SUICIDE SUPPORT

Both victims and perpetrators of bullying are at a higher risk for suicide than their peers. Children who are both victims and perpetrators of bullying are at the highest risk (Kim & Leventhal, 2008; Hay & Meldrum, 2010; Kaminski & Fang, 2009). All three groups (victims, perpetrators, and perpe¬trator/victims) are more likely to be depressed than children who are not involved in bullying (Wang, Nansel et al., in press). Depression is a major risk factor for suicide.

WARNING SIGNS AND RISK FACTORS

Possible Risk Factors for Teen Suicide

Causes of teen suicide www.teensuicidestatistics.com

There are several different factors that may lead a teen to take his or her life, but the most common is depression. Feelings of hopelessness and anxiety, along with feelings of being trapped in a life that they cannot handle, are very real contributors to teen suicide. In some cases, teenagers believe that suicide is the only way to solve their problems.

Other factors that may contribute to teen suicide include:

  • Divorce of parents.
  • Violence in the home.
  • Inability to find success at school.
  • Feelings of worthlessness.
  • Rejection by friends or peers.
  • Substance abuse.
  • Death of loved on or someone close to them
  • The suicide of a friend or someone he or she "knows" online.

Warning Signs

Youth suicide and suicidal thoughts or behavior might seem to appear out of the blue, but in reality, most youth present warning signs.
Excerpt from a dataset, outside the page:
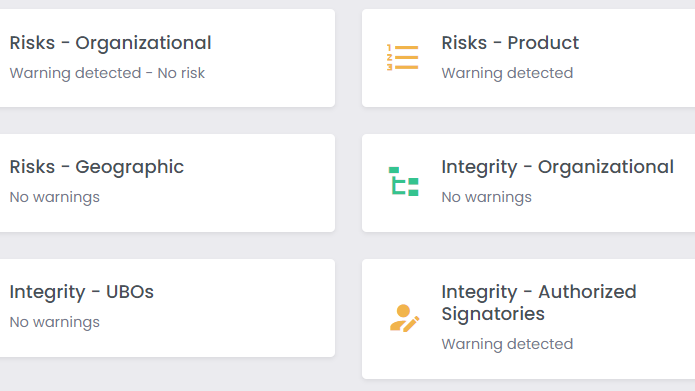This screenshot has height=391, width=695.
Task: Click the user-edit icon for Authorized Signatories
Action: (404, 318)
Warning signs you might see:

  • Signs of depression or feelings of hopelessness
  • Lack of interest or energy (or wild variations in energy levels)
  • Changes in eating habits, sleep patterns, or personal appearance
  • Increase in anxiety or anxiety related illnesses (headaches, stomachaches)
  • Any dramatic changes in behavior, actions, or attitude
  • Being unusually quiet or unusually aggressive/angry
  • Dropping out of hobbies, sports, school, or job
  • Talking about death or cult figures who died by suicide
  • Preoccupation with death, dying, or suicide * (includes joking about death or suicide, creative writing, poetry, artwork)
  • A sudden elated mood following a time of depression *
  • Previous suicide attempt(s) *
  • Serious talk of suicide *
  • Talking about or making a suicide plan *
  • Engaging in risk taking behavior (driving recklessly, unsafe sex) *
  • Increase in alcohol or drug use *
  • Giving away prize possessions, saying good-bye, writing a will, writing farewell letters *

Warning signs you might hear: often youth who are considering suicide will give clues through their comments. If you hear a youth make statements like these, take them seriously.

  • "Nothing ever goes right for me."
  • "It'll all be over soon."
  • "Whatever, nothing matters anyway."
  • "I might as well kill myself" *
  • "I hate life" *
  • "Everyone would be better off without me" *
  • "I just can't take it anymore." *
  • "I wish I was dead." *

*All of these warning signs are important to recognize however those marked with (*) indicate the more serious warning signs

HOW TO HELP SOMEONE IN NEED

How to help someone with suicidal ideation www.mayoclinic.com

When someone says he or she is thinking about suicide, or says things that sound as if the person is considering suicide, it can be very upsetting. You may not be sure what to do to help, whether you should take talk of suicide seriously, or if your intervention might make the situation worse. Taking action is always the best choice.

The first step is to find out whether the person is in danger of acting on suicidal feelings. Be sensitive, but ask direct questions, such as:

  • How are you coping with what's been happening in your life?
  • Do you ever feel like just giving up?
  • Are you thinking about dying?
  • Are you thinking about hurting yourself?
  • Are you thinking about suicide?
  • Have you thought about how you would do it?
  • Do you know when you would do it?
  • Do you have the means to do it?

Asking about suicidal thoughts or feelings won't push someone into doing something self-destructive. In fact, offering an opportunity to talk about feelings may reduce the risk of acting on suicidal feelings.

  • Look for warning signs
  • Get emergency help if needed

If you believe someone is in danger of committing suicide or has made a suicide attempt:

  • Don't leave the person alone.
  • Call 911 or your local emergency number right away. Or, if you think you can do so safely, take the person to the nearest hospital emergency room yourself.
  • Try to find out if he or she is under the influence of alcohol or drugs or may have taken an overdose.
  • Tell a family member or friend right away what's going on.

If a friend or family member talks or behaves in a way that makes you believe he or she might commit suicide, don't try to handle the situation without help there are resources and support available — get help from a trained professional as quickly as possible.